Indeed illustration rebrand:
“Paper Stories”

In early 2021, I began working with Indeed’s in-house brand team on the illustration portion of a larger on-going rebrand. I was tasked with developing a new illustrative POV for the Indeed brand, focused on diversity, inclusion and accessibility.

As part of that mandate, we wanted to make a shift away from an initial style that embodied an oversaturated norm of corporate tech illustration (exaggerated limbs, odd proportions, cutesy rendering), and towards a more authentic portrayal of our decidedly human users.

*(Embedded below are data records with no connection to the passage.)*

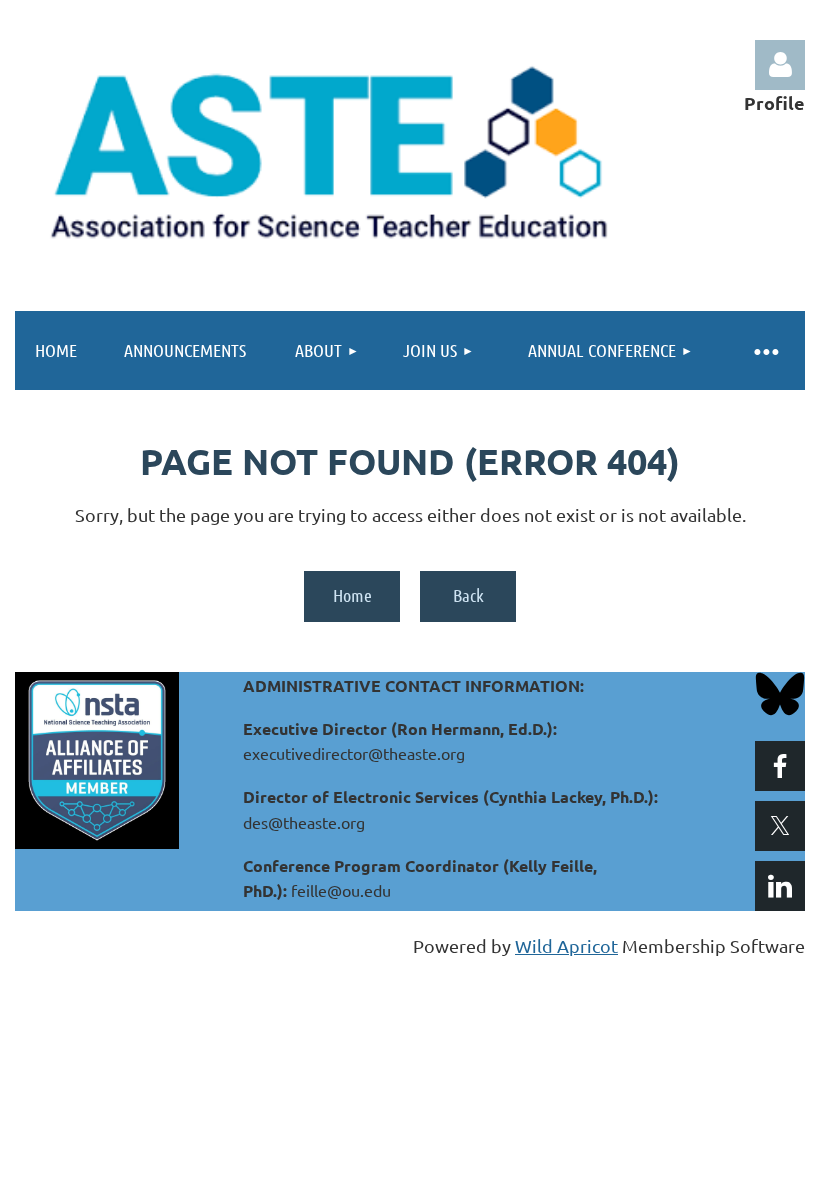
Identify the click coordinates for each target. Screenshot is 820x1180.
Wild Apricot (566, 945)
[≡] (765, 350)
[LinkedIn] (780, 886)
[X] (780, 826)
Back (468, 595)
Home (352, 595)
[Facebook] (780, 766)
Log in (780, 65)
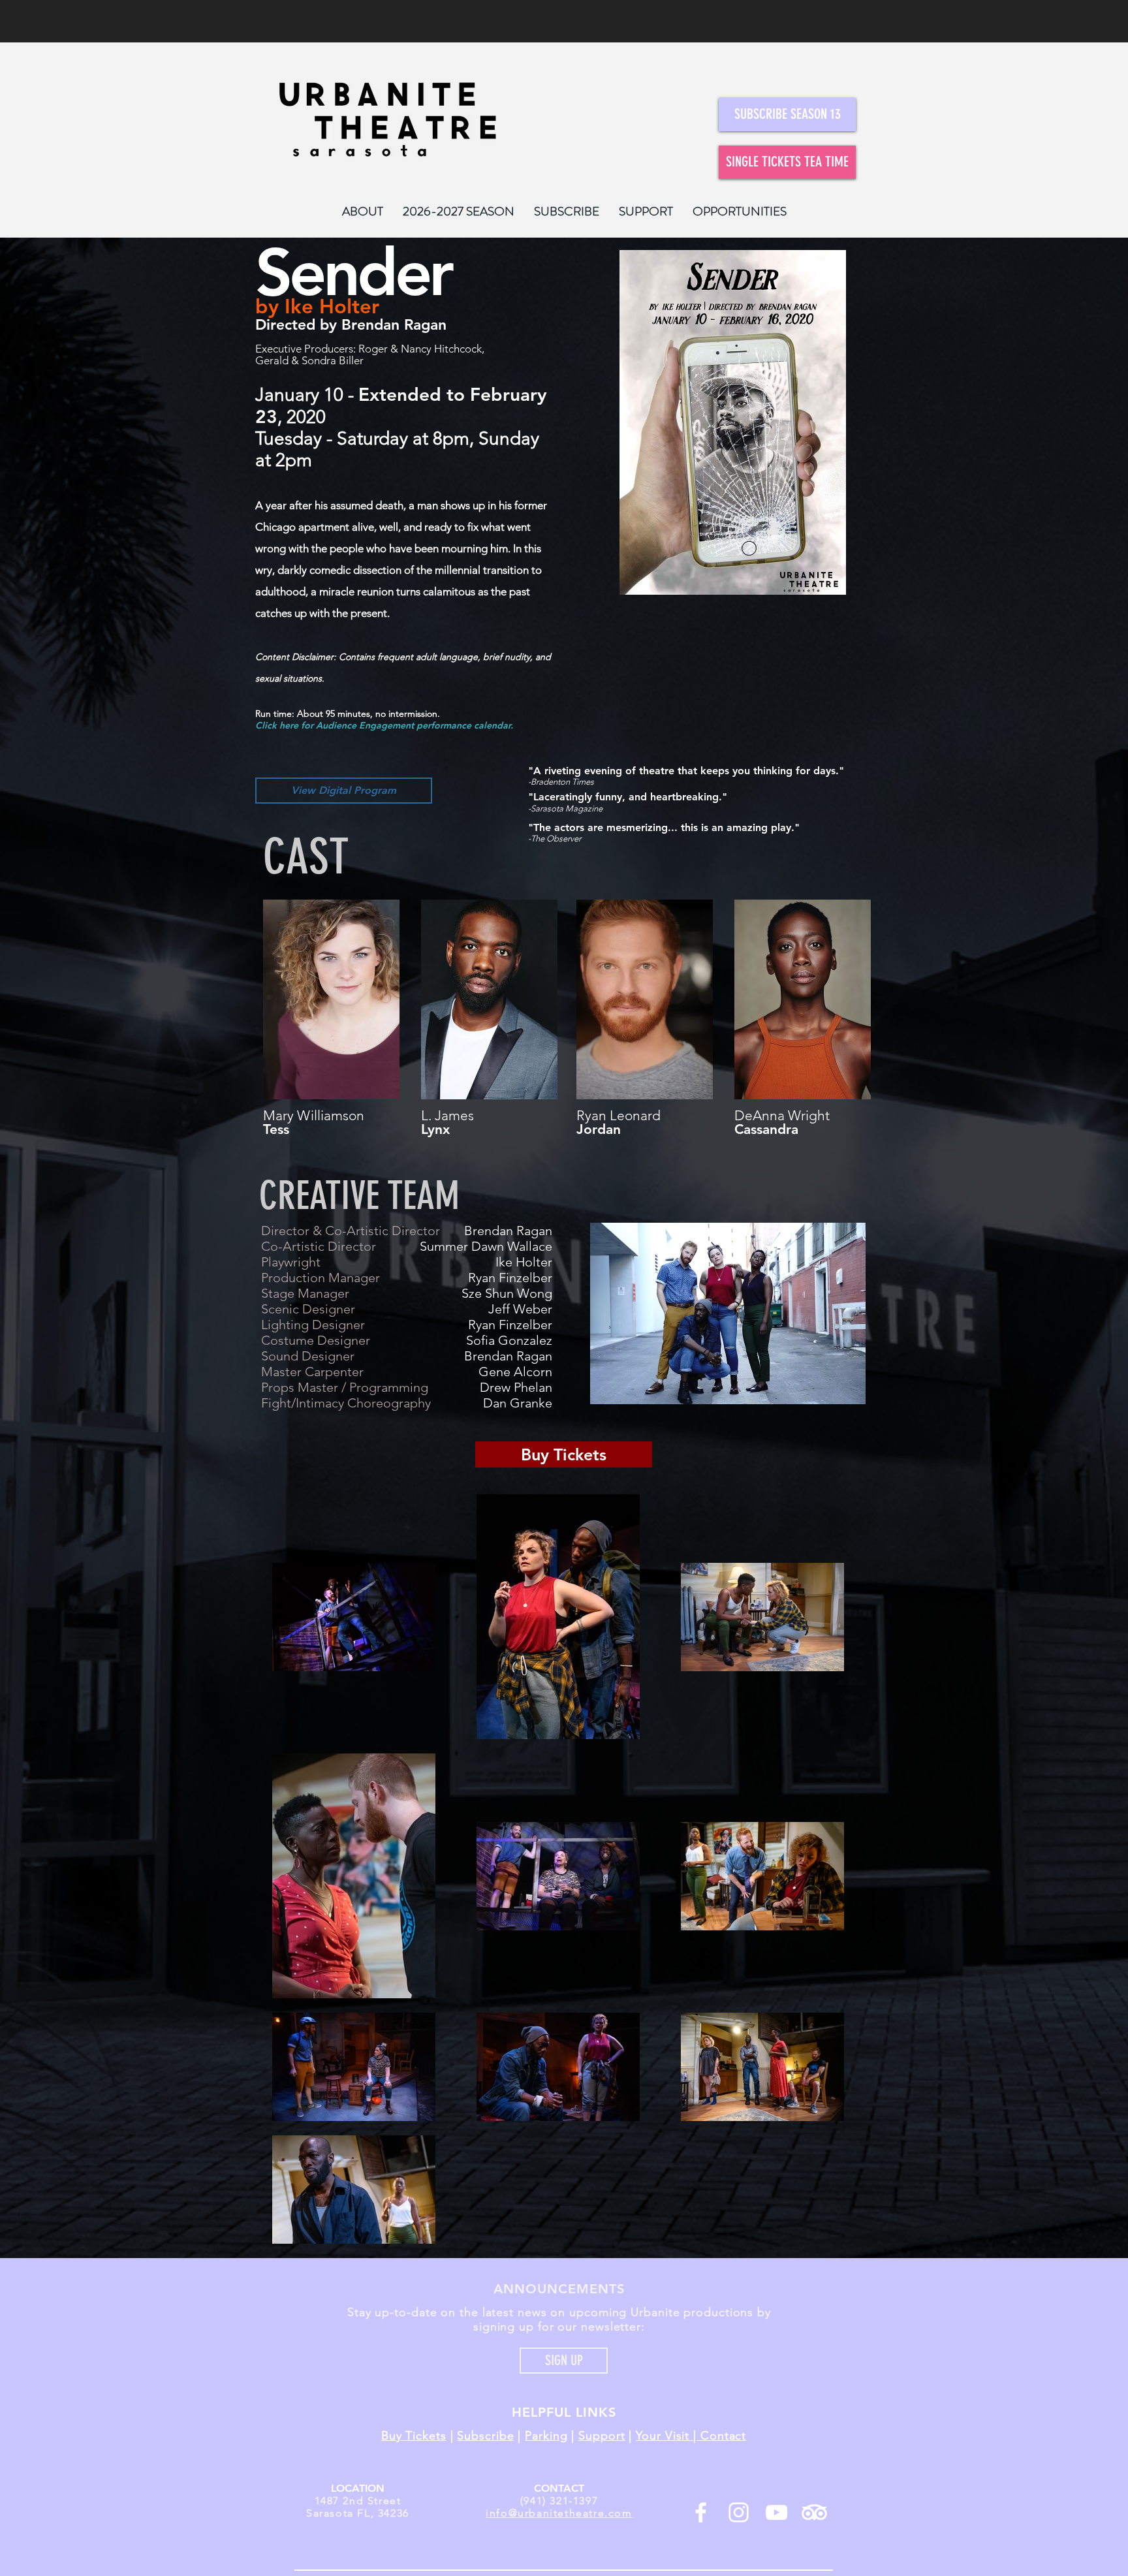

This pursuit of meeting real people where they’re at lead us to a style that drew inspiration from the imperfection and tactile nature of cut paper. We worked to figure out how to convey 3D construction in 2D space, and how to make it scale along with the entire rebrand. Thus, “Paper Stories” was born.


The problem

Authentic portrayals of people were at the center of this rebrand, but that could be tricky when you’re when you’re building from “paper.” In fact, all the elements that made cut paper such and appealing aesthetic also posed huge technical problems to solve.

How do you make 3D scenes for a 2D platform?

People vs. paper

Our references for cut paper art styles tended to minimize the individuality of its subjects, resulting in a “paper doll” aesthetic. This inherent trait of the medium was in direct conflict a core tenet of Indeed’s brand mission: be human.

We needed to figure out a way to make paper dolls feel like real people.

Photo or illustration?

While we were definitely designing illustration assets, we needed to figure out how to effectively mimic a 3D scene.

Furthermore, we needed to develop and standardize effect parameters for lighting, shadow, and textures so that designer could create consistent illustration assets.


Solutions

After multiple iterations, we landed on an illustration style that celebrated its subjects by drawing from real humans. We built the appropriate lighting, shadow, and texture into the style, so that designers could focus on creating realistic figures that represented the authentic jobseeker + employer journey.

Style, baked-in

In collaboration with dev teams, we developed a system of gradients, bevels, drop shadows and texture effects, built into our figma library.

This allowed ourselves and outside designers alike to consistently apply these all important brand features consistently across platforms.

Real people, made of paper

In collaboration with dev teams, we developed a system of gradients, bevels, drop shadows and texture effects, built into our figma library.

This allowed ourselves and outside designers alike to consistently apply these all important brand features consistently across platforms.